Success, happiness, etc. is always WAY more complicated than a sound bite.
Jonathan - I guess that would depend upon your definition of failure. If anything less than perfect is failure, then it seems a slight adjustment to perception is needed. In MHO, failure can also be never trying. Looking forward to being along for the ride as you try and win more than lose in your quest for self-realization.
Jonathan, Abe Lincoln ran for public office 8 times before he was elected. Steve Jobs was fired from his own company, George Washington Carver, invented many things before he invented peanut butter.
It's not IF we fail, but how we handle it, and if it is our passion, get back up and try again. I like that quote by the Donald.
If for no other reason, I couldn't bring myself to participate in cold calling or door knocking than the unwillingness to subject myself to certain rejection.
I'm just not one to "try things". I like to study, think about, look at stats, trends, evidences and then do what you know will work.
Interesting Jonathan.
I have lots of hang ups that "needing perfection" is not one of them. Having a child cured me of that very quickly!
Would you like the often overused baseball analogy?
A hitter is wildly successful if he can hit the ball once every three times he comes up to bat. And, Babe Ruth led in not just homeruns, but also strike-outs (I keep hearing it, never really checked).
From my world, there are VERY successful racers that have hardly EVER won an event. Others that haven't had their big wins for a while, but they place at even after event, and they beat out the sprinters.
I know I will fail... heck, I take on tasks that I think are almost impossible when I take them on. Losing only hurts if you don't learn...
I didn't read any of the comments so I could skip down....like I tell my (adult) children. It's not failing if you found some kind of lesson it it (learning lesson) and I have told both of them through out their lives that it isn't about being first and being the best ...it's about feeling comfortable that they tried their best. On top of everything else "stuff" happens....
Okay...I just glanced up and saw BB's. Being a failure is giving up...YUP...we learn as we "grow up". Good luck in all your endeavors!
You don't have to be perfect, Jon....... only our Creator is perfect....
That is why we have spellcheck.... and people to remind us to do things.....
and a date book................ and an address book......
So if we forget to do something...we can be reminded or look it up.....
it's also why we have user manuals...to show us the right way of doing things
I agree with a LOT of the comments here to you..... stumbling while learning to do what is right is natural....

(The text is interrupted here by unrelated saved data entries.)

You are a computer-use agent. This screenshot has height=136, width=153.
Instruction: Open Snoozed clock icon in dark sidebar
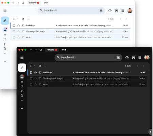(22, 86)
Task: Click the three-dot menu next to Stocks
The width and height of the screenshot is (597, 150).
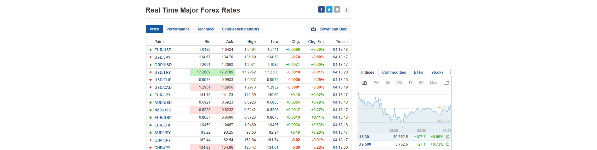Action: 450,72
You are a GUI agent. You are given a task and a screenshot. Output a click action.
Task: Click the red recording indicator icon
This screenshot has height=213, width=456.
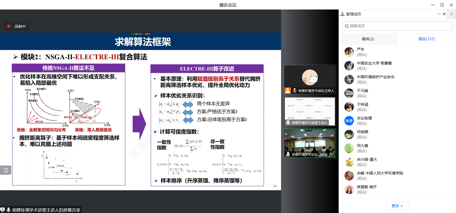[9, 26]
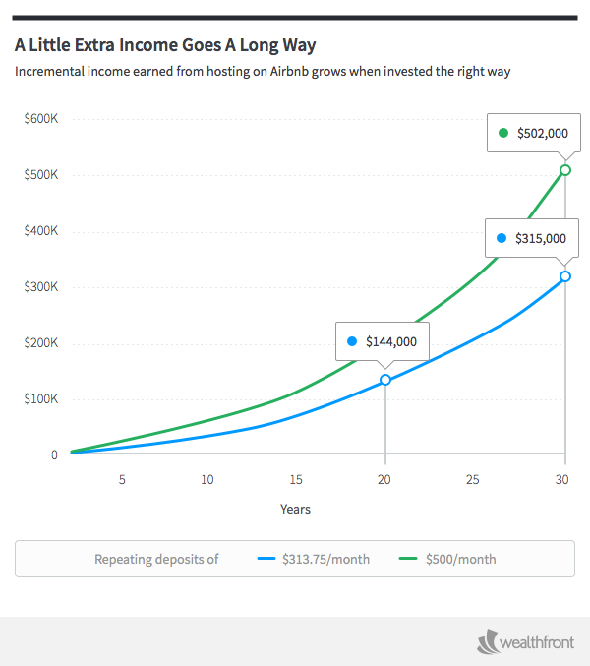Click the blue data point at year 20

pyautogui.click(x=385, y=380)
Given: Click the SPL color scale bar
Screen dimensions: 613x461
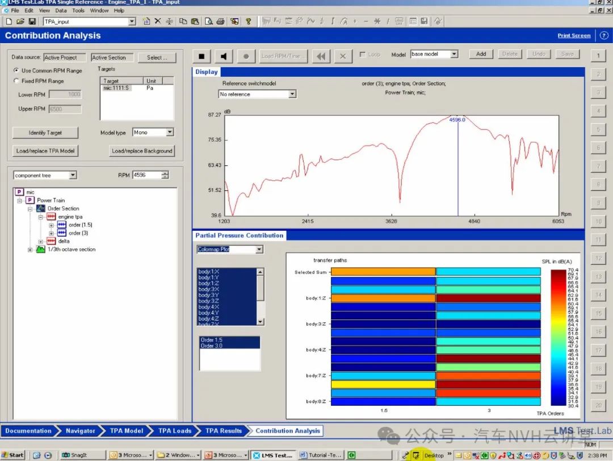Looking at the screenshot, I should click(559, 337).
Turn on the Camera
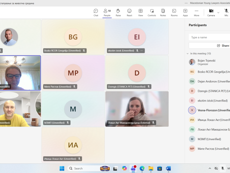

Also.........ActiveRain© is kind of a user manual now, isn't it?
;-)
Great Post... failure and success go hand in hand.
By the way... thanks for not only creating this amazing virtual community, but inspiring me to think big in my own Internet endeavors.
Great Post... failure and success go hand in hand.
By the way... thanks for not only creating this amazing virtual community, but inspiring me to think big in my own Internet endeavors.
Jonathon, I absolutely love your quote from Trup. I get the impression that you think a lot like me. It's because I take my "failures" personally, that they affect me the way they do. And like you, if the biz fails and I start over, that's fine, but when people are judging me, uh, ick... I'm actually bookmarking this post, so I can come back and read it again.
Why is my "graphic" the word "bigay"? LMAO! I just love these clarification words! I'm going ot have to do aother post on that! LOL!